Copy out the data from its first line through the line containing "The width and height of the screenshot is (600, 400).", keeping every character unchanged.

Stored data

Segment Open

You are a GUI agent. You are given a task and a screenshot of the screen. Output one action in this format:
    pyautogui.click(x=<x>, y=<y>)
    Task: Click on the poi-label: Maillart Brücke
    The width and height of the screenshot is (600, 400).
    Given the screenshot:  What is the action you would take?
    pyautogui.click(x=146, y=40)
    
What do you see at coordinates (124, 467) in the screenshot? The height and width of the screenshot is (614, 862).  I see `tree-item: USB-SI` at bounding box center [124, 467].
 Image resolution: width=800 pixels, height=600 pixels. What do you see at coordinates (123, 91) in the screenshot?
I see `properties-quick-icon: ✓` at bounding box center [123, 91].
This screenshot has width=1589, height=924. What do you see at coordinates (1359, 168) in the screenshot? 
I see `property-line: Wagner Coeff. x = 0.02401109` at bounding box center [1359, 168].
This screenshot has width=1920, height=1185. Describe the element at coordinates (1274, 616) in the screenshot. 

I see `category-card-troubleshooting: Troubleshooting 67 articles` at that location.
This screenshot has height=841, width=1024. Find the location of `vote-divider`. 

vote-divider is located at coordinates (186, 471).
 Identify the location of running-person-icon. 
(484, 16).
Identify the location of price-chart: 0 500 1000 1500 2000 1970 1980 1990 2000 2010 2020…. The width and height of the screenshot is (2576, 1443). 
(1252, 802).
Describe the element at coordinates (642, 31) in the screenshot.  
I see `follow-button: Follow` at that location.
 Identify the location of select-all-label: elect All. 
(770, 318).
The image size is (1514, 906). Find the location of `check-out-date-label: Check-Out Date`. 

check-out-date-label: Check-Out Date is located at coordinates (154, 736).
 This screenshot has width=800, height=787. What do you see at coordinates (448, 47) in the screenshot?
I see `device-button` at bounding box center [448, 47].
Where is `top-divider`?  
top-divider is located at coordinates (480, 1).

Segment Closed

## The completed task:
You are a GUI agent. You are given a task and a screenshot of the screen. Output one action in this format:
    pyautogui.click(x=<x>, y=<y>)
    Task: Click on the poi-label: Maillart Brücke
    The width and height of the screenshot is (600, 400).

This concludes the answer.